#### GIVEN TEXT

A sermon for Ash Wednesday 2026

Ash Wednesday Homily

Isaiah 58:1-12       Psalm 51:1-17       2 Cor 5:20b-6:10             Matthew 6:1-6, 16-21

Many years ago, one of my priests gave some sage Lenten advice. She said: “Never visit a convent during Lent.” And we asked why. And she said: “Because the nuns all give up chocolate biscuits, so refreshments are limited.” Which, as spiritual guidance goes, is both deeply practical… and deeply revealing.

Because for many of us, that’s what Lent has become.

Chocolate.
Wine.
Social media.
Coffee.

The annual spiritual detox.

And don’t get me wrong — there is nothing wrong with giving things up. It can sharpen awareness. It can make space. But tonight’s readings push us far beyond chocolate biscuits.

Because God, through Isaiah, speaks with startling bluntness:

“Is this the fast I choose — a day to humble yourself? To bow your head like a reed?
To lie in sackcloth and ashes?” Do you think surface gestures are what I’m after?

Because the people were fasting. They were praying. They were doing religion “properly”.

And yet injustice flourished. Workers were exploited. The vulnerable were crushed.

So God says: The fast I choose looks like this:

Loose the bonds of injustice.
Undo the yoke.
Let the oppressed go free.
Share your bread with the hungry.
Bring the homeless poor into your house.

It is devastatingly concrete.

And if we want to know what that looks like here — not in theory but in Perth — we do not have to look far.

The average life expectancy of a homeless man in our city is 44 years old in a nation where most of us expect to live well into our 80s, and beyond. That is not misfortune.

That is injustice written on the body. And it is particularly confronting for us, because homelessness is not distant from this parish. It unfolds right here on our grounds.

We pray and we worship …while just beyond these walls, people sleep on the earth.

And Lent refuses to let that sit comfortably.

########
#### RECORDED INFORMATION

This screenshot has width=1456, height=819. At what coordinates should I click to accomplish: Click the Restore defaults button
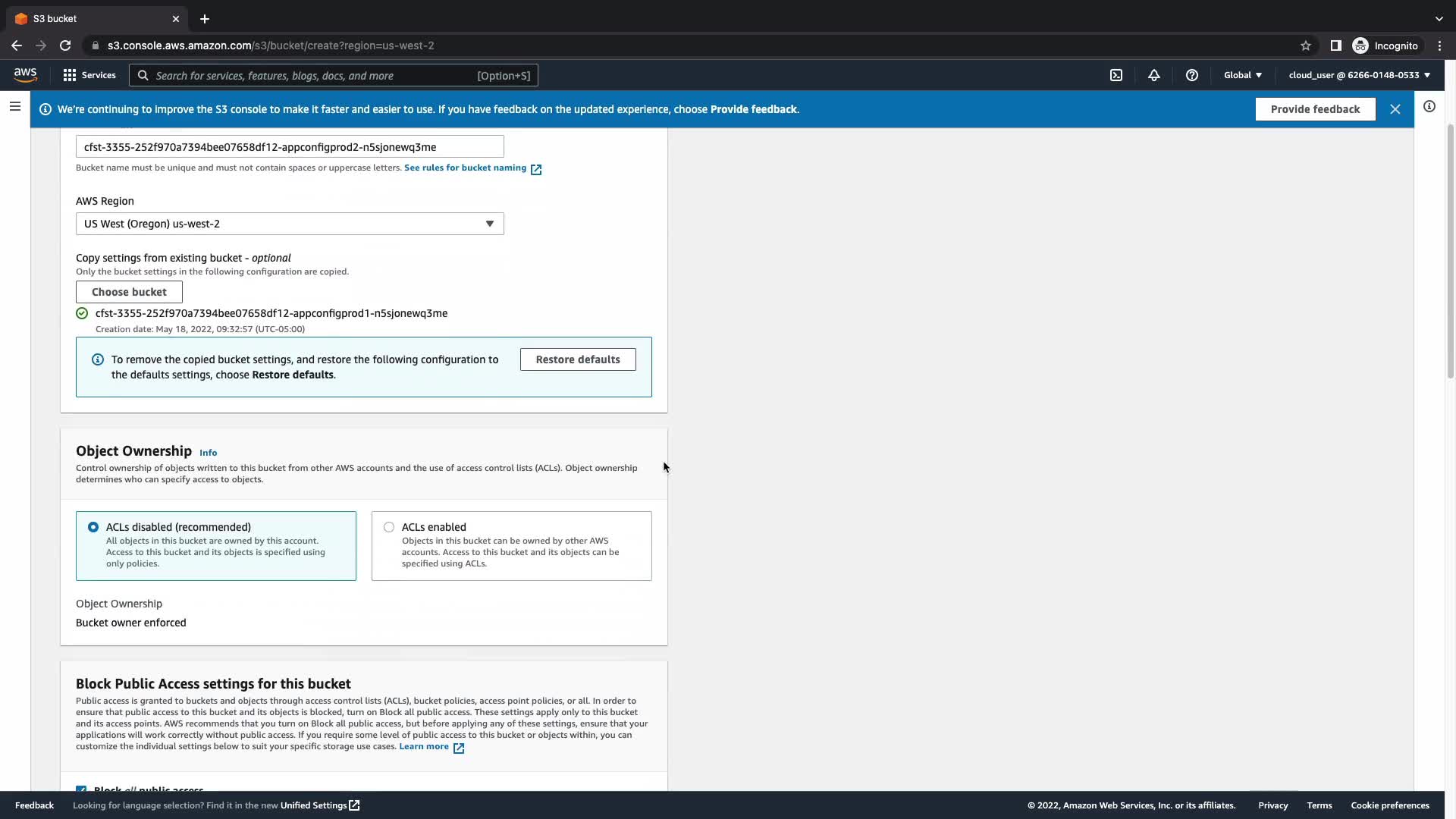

########

• _TASK A_:
What are the answers to these questions about the sermon, each on its own line?
(i) According to the priest's advice, what do the nuns all give up during Lent?
(ii) What is the average life expectancy of a homeless man in the city the sermon names?
(iii) Which Gospel passage is listed among the readings?
• _TASK B_: Could you retype the stretch of the sermon from "Because for many" through "like a reed?"?

• _PROBLEM SOLUTION A_:
(i) Chocolate biscuits
(ii) 44 years
(iii) Matthew 6:1-6, 16-21

• _PROBLEM SOLUTION B_:
Because for many of us, that’s what Lent has become.

Chocolate.
Wine.
Social media.
Coffee.

The annual spiritual detox.

And don’t get me wrong — there is nothing wrong with giving things up. It can sharpen awareness. It can make space. But tonight’s readings push us far beyond chocolate biscuits.

Because God, through Isaiah, speaks with startling bluntness:

“Is this the fast I choose — a day to humble yourself? To bow your head like a reed?